第8話 未知との遭遇




近い




どんな魔獣だろうか

見た瞬間死ぬことも一応覚悟しとかないとな・・・

(メデューサなどは目が合った瞬間石になるらしい)

心臓の鼓動が聞こえる・・・意を決して木の陰から奴を見る。




そこに居たのは・・・直径3mほどの巨大スライムだった




そうきたか

もうちょっと『ワーウルフ』とか『オーガ』とかフォルムのカッコいい奴が良かったな



しかし、

長年スライムを見てきたけどこんな個体初めて見る

どういう原理でこうなったんだ?

まあ、いいか、初遭遇の個体だ。念写して応援要請して今日の仕事は終わりっと



巨大スライムは周囲の枝をバキバキ折りながら人の歩く程度の速度で移動する。



ウツロは魔法の書をスライムに向けて念写した。できた画像を確認する。

うーん、上手く撮れたけど・・・巨大具合が伝わり辛いかも・・・『これ単なるスライムだろ』ってツッコまれそうだ。
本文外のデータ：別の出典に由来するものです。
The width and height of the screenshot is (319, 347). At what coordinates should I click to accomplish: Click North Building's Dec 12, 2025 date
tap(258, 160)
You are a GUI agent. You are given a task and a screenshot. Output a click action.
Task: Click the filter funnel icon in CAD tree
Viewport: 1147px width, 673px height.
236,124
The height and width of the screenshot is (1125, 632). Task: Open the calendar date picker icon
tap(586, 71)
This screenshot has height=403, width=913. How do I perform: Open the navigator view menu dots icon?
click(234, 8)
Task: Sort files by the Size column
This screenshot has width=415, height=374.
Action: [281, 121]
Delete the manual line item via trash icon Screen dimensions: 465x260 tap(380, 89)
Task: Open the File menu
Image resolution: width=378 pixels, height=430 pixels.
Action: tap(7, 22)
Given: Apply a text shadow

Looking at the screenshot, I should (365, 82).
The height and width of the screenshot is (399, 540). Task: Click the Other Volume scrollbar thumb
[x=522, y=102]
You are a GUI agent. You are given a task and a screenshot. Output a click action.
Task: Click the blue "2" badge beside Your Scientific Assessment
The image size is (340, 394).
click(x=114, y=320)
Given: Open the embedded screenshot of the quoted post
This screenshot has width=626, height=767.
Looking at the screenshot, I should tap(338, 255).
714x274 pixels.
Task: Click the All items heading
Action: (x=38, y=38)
一番いいのは俺が横に並んでツーショットを撮影することだけど・・・



ウツロ「難しいよな」




巨大スライムの体の外壁に小波が立つ




ひゅん




ウツロはとっさに剣を構えて受ける。

スライムの体の一部がレーザービームみたいに伸びてきた。

間合いは10mほど・・・威力は思いっきり棒で突かれた程度・・・怖




ウツロはスライムから距離をとる

とりあえず、エレノールさんに画像と応援要請を送った。

村人にはしばらく森に近づかないように言っておくか・・・





巨大スライムの様子が変わる。





急に移動速度を上げていく・・・追いつけない





なんだ?・・・そっちは村の方・・・なんで急に・・・

村に近づくと、微かに子供の声が聞こえてきた。

そうか、声に反応して



スライムを追って、森の外に出た。

子供の悲鳴が聞こえる。



子供のひとりがスライムに飲まれているのが見えた。

他の子供が悲鳴をあげる。

「きゃあああああ」



ウツロは叫ぶ。




「声をだすな! 静かにここから離れろ」




ウツロの声の方が大きかったのか、レーザー攻撃はウツロの方へ向いた。なんとか剣で受けきる。

ウツロ「つつっ」



子供たちは悲鳴をあげつつ後ずさる。パニックになっているようだった。攻撃対象は子供に移る。

攻撃が通るか微妙だけど、出し惜しみしてらんないか。




コアの動きをよく見て

ウツロは巨大スライムに剣を突き刺して、魔法を発動する。




【風切り 変則技 鳥串】

突き特化技

斬撃を飛ばす風切りに比べて攻撃面積が小さくなるが

突き方向の威力が上がる。




ギリギリ急所に届いたようだ。

巨大スライムが溶けて水たまりに変わる。



飲まれた子供も息はあるようだった。

緊張が解けたのか、ウツロから大きなため息が出た。